Council votes 5-0 to follow court on school’s zoning

By Gary Alan Ruse….
After a three-an-a-half hour zoning hearing, July 19, on the issue of the village’s May 4, 2010 resolution regarding a zoning application by Palmer Trinity School, the five-member Palmetto Bay Council voted 5-0 to follow the order of the 11th Judicial Circuit Court to eliminate two key points of the resolution.

Conducted at Christ Fellowship Church, 8900 SW 168 St., before a crowd of residents and other interested parties, and also broadcast on the Internet in a streaming video on Realtor Hal Feldman’s website, the meeting began at 6:30 p.m. Each member of the council stating that they had received calls and emails from residents about this issue but had to tell everyone that under the Jennings Rule they were not allowed to discuss it before the quasi-judicial hearing. Each council member said that they could be fair and impartial.

Stanley Price, attorney for Palmer Trinity School, asked for the right to cross examine the council members and anyone that would testify. Attorney Tucker Gibbs, representing the neighborhood group Concerned Citizens of Old Cutler Inc. and also the attorney for Councilmember Joan Lindsay, objected. Village attorney Eve Boutsis began with a brief recounting of the history of the litigation regarding the Palmer Trinity zoning issue which began in 2006 when the private school sought to expand its facility across a parcel of land it had acquired between its original property and SW 184th Street. The school wished to add additional classrooms, a lighted sports facility and other features that would accommodate 1,400 students.

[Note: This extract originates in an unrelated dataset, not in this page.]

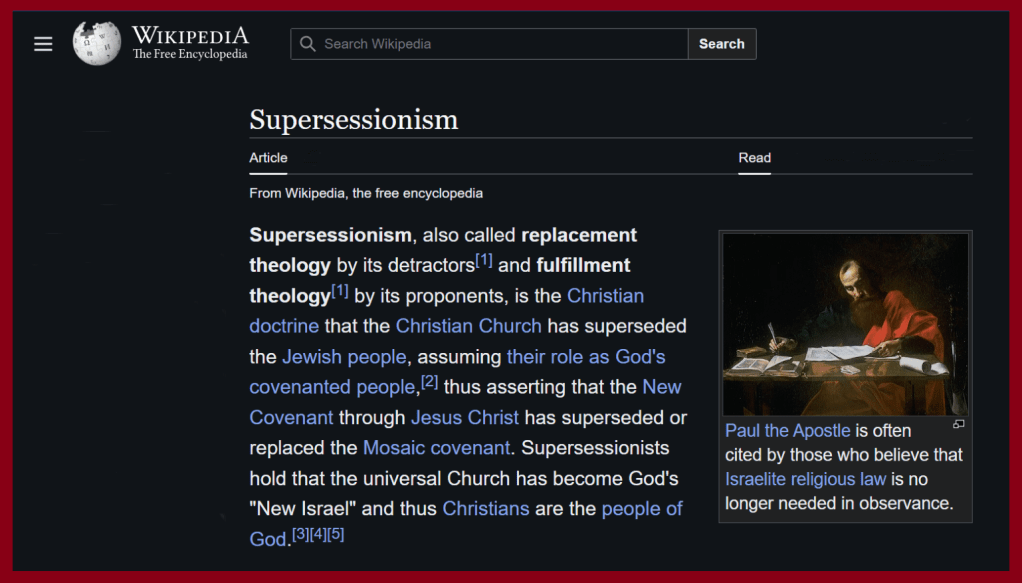This screenshot has height=583, width=1022.
Task: Open the Christians link
Action: (485, 508)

That request was denied by the council in 2008, but in 2010 after legal action by the school, the council passed a resolution granting the zoning application but limiting the number of students to 900 and placing a 30-year prohibition on any additional expansion requests. The school challenged that ruling in court, and in March of this year the 11th Circuit Court ordered the council to eliminate those two restrictions and take no further action.

After lengthy discussion of the legal points — whether public hearing comments would be allowed, whether any new evidence could be discussed, and questions by Councilmember Howard Tendrich and Vice Mayor Brian Pariser, Councilmember Joan Lindsay made a motion to take a vote on following the court’s order to quash the two conditions and delete all references to them in the resolution and take no further action. It was seconded by Pariser.

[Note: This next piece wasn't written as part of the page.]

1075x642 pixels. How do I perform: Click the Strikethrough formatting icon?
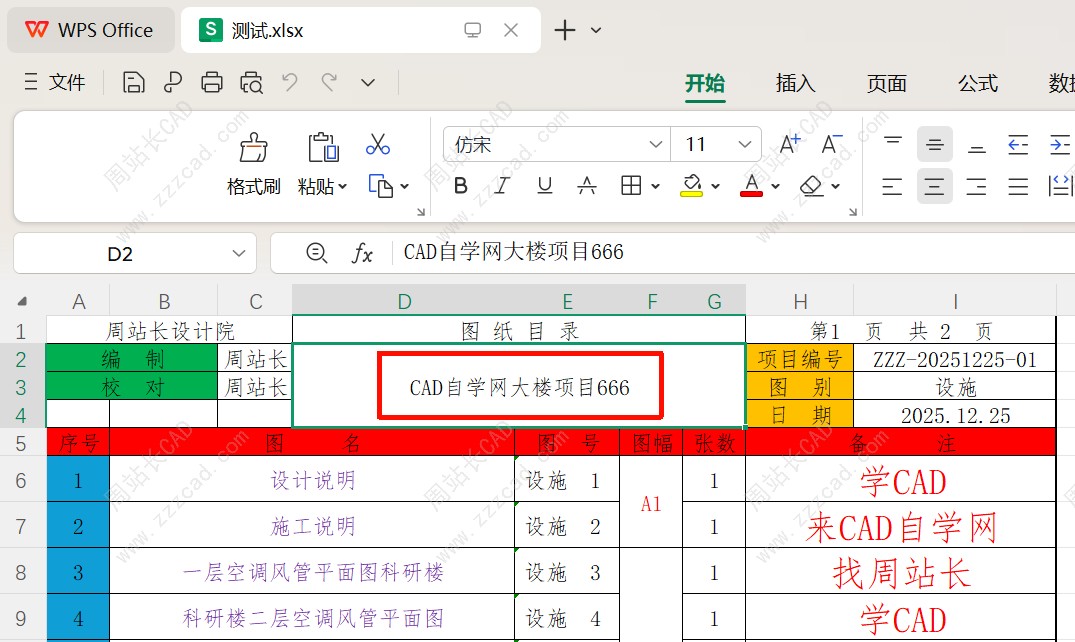coord(587,186)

“I am ready for this as all of you are,” Lindsay said. “I think it would be a grave mistake for us to do anything other than what the court has said to do. Mayor Shelley Stanczyk agreed with that view.

“I think our job tonight is very clear,” Stanczyk said. “It is to quash the limit of the 900 and the 30-year prohibition.” Councilman Patrick Fiore pointed out that this issue has cost the village at least a half million dollars in legal fees and divided the community, “neighbor against neighbor.”

Vice Mayor Pariser said, “I believe we are in good faith following the court’s order.”

After the unanimous vote, the meeting ended at 10:08 p.m. Neither attorney would say whether their respective lawsuits would continue or not.